Friday, January 8, 2010

What Makes a Hero?

Is it who someone is? Or what they do? The story of Claudette Colvin: Twice Toward Justice by Phillip Hoose, suggests that a hero is a combination of both.

Even at the age of 15, Claudette Colvin’s conviction that what was happening around her was inhumane led her to do something about it. She believed, as an African American teenager, that it was her constitutional right to remain seated on a segregated bus in 1955 Alabama (nine months before Rosa Parks took the same action), even if a white passenger was demanding her seat. Her act of courage began a chain of events that set off the Montgomery bus boycott.

Hoose begins the book with this quote from Dr. Martin Luther King, Jr.: “Injustice anywhere is a threat to justice everywhere.” Claudette Colvin had seen adults complain about the injustices of segregation at home, but say and do nothing about them in public. She had watched her schoolmate condemned to death for a crime he did not commit. She called it, “the turning point of my life.” She could not stand by and watch unjust laws terrorize her friends and community. Her brave act of defiance against the segregation laws of the deep South came with a cost. She was not fully supported at the time of her bravery, and she lived “in voluntary exile” much of her life, according to Phillip Hoose when I had a chance to interview him. But she had to live with her conscience.

Struggling with one’s conscience is often challenging, but it can be especially difficult for teens. As a teenager, you do not yet have the rights an adult has; the opinion of one’s peers seems crucially important. And often it seems as if nothing you could do would make a difference anyway. But Claudette Colvin’s example suggests that there’s a great deal we can do as individuals, no matter whether we are adults or teenagers.

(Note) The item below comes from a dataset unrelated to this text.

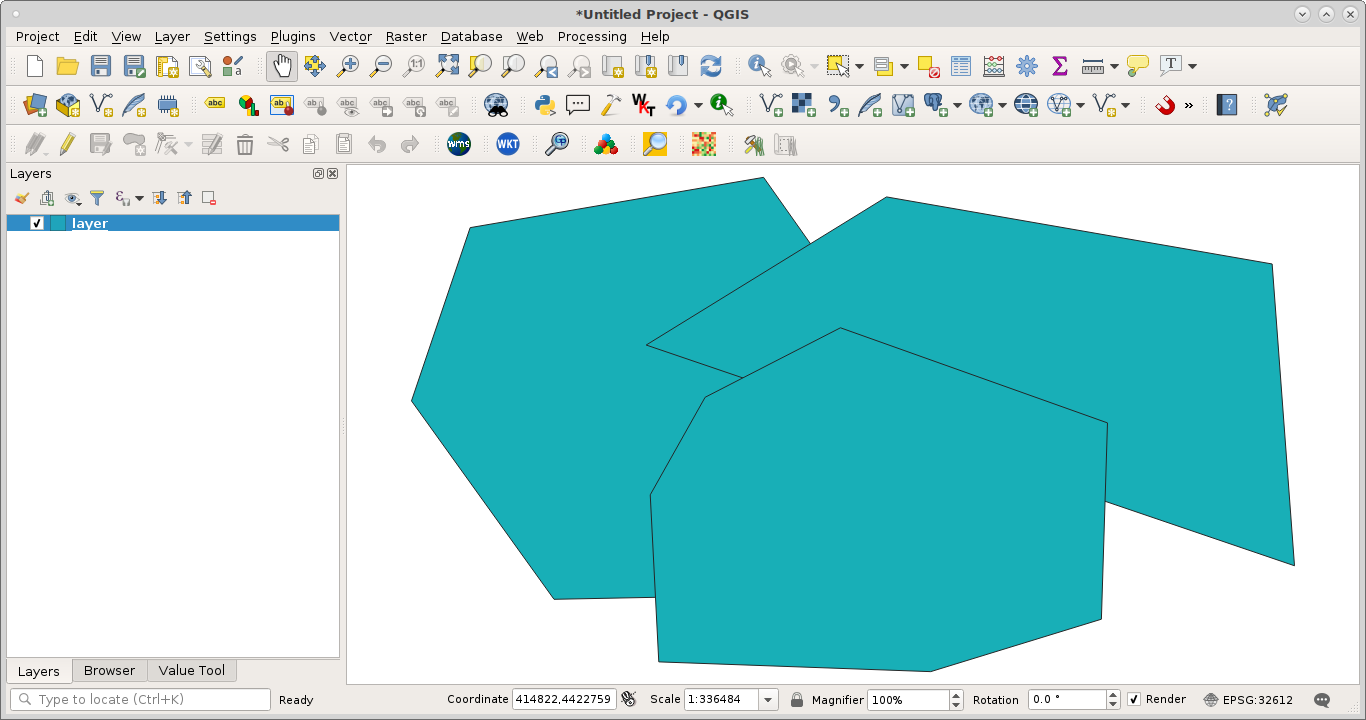Activate the Zoom In tool
This screenshot has width=1366, height=720.
pos(348,65)
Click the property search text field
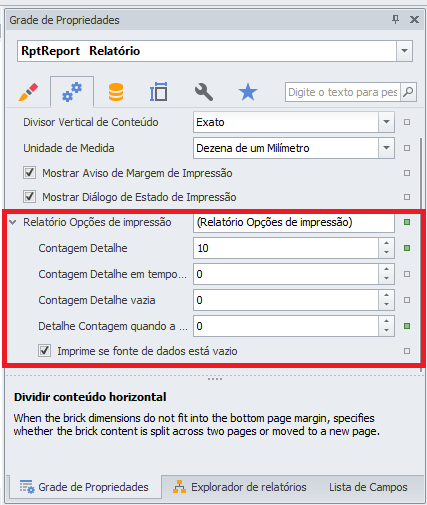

This book sets the record straight. It completes the history of the Montgomery, Alabama, bus boycott. It lets young people know that the history books do not always tell the full story. But more importantly, it makes clear that history is made up of individuals and singular events, that sweeping social changes begin with one person taking a stand. And, as Claudette Colvin’s story proves, young people are often at the heart of these sweeping social changes. If she can do what’s right in the face of seemingly insurmountable obstacles, her story seems to say, we can, too.